Figure 8.

miR-25 levels in mIGFREO (mutant IGF-1R EC overexpressing) and saphenous vein endothelial cells (SVECs).A and B, Aortic (A; WT [wild type], n=6; mIGFREO, n=9) and pulmonary endothelial cell (PEC; B; WT, n=7; mIGFREO, n=5) levels of miR-25 mRNA expression in mIGFREO and WT littermates (WT). C, miR-25 mRNA level in SVEC from patients with and without diabetes (no diabetes, n=7; diabetes, n=5).
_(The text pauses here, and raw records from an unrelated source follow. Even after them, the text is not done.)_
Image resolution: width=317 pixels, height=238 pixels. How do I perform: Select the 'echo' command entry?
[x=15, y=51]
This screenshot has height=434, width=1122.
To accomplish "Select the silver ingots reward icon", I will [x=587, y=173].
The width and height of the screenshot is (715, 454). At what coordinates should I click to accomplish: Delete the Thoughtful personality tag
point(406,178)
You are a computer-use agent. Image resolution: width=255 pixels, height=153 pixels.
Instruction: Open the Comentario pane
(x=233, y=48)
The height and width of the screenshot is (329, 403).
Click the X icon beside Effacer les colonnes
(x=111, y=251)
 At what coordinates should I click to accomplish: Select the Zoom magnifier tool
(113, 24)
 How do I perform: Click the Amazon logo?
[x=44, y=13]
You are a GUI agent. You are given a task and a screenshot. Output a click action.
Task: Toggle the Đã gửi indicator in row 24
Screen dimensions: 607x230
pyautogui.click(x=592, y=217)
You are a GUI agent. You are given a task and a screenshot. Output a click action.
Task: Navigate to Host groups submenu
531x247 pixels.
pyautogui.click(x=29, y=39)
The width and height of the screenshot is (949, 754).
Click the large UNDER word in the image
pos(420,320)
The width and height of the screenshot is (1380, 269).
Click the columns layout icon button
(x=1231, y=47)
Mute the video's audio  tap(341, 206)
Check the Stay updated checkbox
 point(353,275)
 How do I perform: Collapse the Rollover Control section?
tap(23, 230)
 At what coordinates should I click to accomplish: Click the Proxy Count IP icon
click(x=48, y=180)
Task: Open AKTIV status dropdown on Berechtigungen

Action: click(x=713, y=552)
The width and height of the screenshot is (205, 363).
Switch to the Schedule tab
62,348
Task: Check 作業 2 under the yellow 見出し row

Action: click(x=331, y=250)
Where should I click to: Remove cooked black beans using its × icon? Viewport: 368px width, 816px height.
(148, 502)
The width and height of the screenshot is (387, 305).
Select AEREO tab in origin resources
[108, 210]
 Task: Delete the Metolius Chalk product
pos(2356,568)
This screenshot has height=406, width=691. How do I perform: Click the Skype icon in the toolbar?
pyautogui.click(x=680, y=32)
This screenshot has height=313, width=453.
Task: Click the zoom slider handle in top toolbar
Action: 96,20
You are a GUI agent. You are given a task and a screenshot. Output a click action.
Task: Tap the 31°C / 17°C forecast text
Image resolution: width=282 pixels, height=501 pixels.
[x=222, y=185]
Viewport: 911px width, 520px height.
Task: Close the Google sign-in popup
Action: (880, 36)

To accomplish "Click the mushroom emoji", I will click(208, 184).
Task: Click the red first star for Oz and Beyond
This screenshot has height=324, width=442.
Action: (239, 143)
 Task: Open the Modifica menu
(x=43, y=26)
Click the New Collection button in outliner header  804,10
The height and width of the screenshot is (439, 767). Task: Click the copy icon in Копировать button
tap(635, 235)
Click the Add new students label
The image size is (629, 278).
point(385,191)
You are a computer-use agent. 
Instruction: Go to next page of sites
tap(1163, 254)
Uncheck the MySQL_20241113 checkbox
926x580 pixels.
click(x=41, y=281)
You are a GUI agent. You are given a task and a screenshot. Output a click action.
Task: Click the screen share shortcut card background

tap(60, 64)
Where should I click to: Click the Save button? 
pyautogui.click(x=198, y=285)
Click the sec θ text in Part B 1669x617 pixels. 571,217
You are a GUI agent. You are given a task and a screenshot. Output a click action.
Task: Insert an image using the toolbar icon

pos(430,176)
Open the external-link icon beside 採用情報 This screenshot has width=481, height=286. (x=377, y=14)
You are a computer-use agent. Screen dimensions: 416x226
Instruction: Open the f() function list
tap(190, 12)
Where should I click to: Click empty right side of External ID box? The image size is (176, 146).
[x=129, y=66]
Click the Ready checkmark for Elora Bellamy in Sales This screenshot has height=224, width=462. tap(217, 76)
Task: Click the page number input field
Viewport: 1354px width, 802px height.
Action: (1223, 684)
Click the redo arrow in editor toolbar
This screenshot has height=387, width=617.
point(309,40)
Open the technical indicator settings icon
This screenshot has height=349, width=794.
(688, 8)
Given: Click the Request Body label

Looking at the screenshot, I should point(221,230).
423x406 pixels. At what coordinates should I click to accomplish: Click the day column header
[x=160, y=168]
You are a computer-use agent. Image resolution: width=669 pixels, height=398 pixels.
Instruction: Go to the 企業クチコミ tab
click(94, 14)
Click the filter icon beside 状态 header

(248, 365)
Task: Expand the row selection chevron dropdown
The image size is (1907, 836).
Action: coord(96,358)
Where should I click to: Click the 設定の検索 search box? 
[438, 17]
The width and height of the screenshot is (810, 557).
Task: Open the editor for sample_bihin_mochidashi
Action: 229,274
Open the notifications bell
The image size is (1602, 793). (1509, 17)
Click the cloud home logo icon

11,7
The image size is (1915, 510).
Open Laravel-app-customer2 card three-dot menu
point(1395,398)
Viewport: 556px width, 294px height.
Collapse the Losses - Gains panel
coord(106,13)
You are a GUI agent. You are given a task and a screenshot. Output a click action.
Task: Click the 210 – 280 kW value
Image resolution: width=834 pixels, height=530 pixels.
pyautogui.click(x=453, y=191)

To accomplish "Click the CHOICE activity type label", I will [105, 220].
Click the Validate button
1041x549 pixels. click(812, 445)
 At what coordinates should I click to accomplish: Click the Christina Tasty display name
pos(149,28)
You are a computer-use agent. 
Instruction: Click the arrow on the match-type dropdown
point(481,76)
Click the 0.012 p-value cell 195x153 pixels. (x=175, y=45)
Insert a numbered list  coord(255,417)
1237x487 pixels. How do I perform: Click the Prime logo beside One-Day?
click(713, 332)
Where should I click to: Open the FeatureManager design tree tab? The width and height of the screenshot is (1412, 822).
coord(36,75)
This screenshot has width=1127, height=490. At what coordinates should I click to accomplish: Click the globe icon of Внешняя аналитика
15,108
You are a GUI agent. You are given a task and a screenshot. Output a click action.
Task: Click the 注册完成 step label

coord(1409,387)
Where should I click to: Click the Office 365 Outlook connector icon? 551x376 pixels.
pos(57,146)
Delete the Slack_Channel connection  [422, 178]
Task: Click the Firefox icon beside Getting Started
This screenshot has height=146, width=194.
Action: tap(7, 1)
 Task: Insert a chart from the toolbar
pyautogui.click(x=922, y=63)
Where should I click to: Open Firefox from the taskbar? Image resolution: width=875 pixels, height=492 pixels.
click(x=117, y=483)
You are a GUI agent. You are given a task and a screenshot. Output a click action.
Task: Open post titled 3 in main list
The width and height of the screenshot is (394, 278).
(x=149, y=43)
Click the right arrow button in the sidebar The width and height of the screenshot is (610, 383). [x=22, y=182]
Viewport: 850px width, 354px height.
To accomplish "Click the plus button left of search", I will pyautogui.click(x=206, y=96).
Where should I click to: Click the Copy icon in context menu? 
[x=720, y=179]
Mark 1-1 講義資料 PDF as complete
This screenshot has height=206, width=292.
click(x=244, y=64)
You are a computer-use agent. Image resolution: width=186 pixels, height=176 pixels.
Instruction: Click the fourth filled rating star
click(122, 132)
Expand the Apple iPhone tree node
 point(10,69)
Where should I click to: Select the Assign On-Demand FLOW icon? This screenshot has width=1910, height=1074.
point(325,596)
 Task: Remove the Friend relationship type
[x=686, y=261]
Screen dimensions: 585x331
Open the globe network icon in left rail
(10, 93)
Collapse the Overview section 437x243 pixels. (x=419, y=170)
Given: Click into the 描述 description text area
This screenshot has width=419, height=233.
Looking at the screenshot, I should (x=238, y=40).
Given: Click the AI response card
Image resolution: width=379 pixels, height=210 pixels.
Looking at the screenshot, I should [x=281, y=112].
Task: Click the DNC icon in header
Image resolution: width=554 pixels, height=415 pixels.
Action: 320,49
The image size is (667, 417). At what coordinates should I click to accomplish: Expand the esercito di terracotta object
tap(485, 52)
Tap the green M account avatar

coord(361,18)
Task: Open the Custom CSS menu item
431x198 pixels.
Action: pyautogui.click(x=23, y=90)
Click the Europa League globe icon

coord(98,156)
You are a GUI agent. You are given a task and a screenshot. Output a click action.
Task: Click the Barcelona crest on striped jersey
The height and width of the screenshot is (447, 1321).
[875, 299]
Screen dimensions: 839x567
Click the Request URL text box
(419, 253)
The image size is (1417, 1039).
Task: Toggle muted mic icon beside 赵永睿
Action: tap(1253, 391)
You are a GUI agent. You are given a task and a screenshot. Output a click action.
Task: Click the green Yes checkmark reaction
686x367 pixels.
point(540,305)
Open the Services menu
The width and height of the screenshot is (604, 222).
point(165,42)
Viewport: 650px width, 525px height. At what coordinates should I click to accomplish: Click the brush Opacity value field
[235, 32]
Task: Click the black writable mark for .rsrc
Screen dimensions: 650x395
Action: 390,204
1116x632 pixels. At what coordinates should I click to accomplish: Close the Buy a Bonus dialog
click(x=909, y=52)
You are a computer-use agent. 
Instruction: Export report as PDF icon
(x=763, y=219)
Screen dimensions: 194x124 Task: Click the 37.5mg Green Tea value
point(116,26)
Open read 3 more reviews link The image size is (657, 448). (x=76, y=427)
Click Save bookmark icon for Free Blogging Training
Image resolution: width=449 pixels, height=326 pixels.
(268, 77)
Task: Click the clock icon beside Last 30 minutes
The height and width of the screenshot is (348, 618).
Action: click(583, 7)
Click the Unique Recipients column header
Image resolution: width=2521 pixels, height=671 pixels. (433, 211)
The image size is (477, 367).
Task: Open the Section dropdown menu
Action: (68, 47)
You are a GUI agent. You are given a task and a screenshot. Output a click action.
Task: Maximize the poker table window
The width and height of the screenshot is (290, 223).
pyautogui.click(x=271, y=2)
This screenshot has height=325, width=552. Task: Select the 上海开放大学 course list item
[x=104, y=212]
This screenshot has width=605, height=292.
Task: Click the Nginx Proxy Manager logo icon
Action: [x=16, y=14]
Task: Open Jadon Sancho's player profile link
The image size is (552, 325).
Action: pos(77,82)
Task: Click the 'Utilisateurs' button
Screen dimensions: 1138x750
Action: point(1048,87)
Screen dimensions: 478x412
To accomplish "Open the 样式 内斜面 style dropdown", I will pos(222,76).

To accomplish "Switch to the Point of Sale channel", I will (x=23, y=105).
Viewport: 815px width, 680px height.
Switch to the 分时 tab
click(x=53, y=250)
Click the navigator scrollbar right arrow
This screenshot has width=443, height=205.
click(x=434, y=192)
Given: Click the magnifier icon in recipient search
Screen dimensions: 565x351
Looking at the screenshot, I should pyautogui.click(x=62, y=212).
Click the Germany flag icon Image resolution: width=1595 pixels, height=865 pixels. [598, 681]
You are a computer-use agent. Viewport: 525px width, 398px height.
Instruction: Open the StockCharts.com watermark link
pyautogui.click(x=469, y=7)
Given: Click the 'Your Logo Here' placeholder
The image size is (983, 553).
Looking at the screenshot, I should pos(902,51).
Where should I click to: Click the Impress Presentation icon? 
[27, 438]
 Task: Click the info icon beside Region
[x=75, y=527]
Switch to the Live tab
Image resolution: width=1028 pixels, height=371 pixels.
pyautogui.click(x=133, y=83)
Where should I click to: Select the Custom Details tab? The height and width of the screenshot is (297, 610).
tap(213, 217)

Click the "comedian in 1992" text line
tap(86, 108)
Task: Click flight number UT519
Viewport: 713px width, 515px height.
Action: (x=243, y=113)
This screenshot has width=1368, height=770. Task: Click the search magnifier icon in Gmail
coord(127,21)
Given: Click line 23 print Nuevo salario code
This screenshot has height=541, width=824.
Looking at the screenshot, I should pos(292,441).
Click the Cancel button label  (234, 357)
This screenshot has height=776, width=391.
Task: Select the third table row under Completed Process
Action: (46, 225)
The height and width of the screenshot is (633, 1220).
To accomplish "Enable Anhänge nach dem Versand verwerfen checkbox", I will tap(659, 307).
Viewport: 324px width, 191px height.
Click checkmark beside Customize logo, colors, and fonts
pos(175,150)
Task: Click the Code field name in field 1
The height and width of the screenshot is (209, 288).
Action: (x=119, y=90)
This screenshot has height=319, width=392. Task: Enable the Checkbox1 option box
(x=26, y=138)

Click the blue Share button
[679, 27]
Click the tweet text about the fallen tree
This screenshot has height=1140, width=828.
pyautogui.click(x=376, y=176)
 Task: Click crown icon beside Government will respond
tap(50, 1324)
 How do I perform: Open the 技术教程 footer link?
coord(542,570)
D and E, miR-25 mRNA levels (D; no diabetes, n=5; diabetes, n=5) and Nox4 protein (E; WT, n=7; mIGFR, n=6) levels in SVEC from patients without diabetes, transfected with mIGF-1R (mouse IGF-1 receptor) cDNA compared with WT-cDNA. F, Nox4 mRNA expression in SVEC from patients without diabetes transfected with miR-25 mimetic or scrambled control (scrambled, n=5; mimetic, n=5. Schematic representation showing conceptual framework for insulin/IGF-1 resistance in endothelial cells leading to decreased miR-25 and a concomitant increase in Nox4, hydrogen peroxide (H₂O₂), leading to enhanced whole-body insulin sensitivity (Graphical Abstract). Data expressed as mean±SEM. *P<0.05, WT vs mIGFREO or no diabetes vs diabetes or WT-cDNA vs mIGF-1R-cDNA or scrambled vs miR-25 mimetic. Data were analyzed using unpaired Student t test. Data in D were analyzed using unpaired Student t test, Mann-Whitney U test.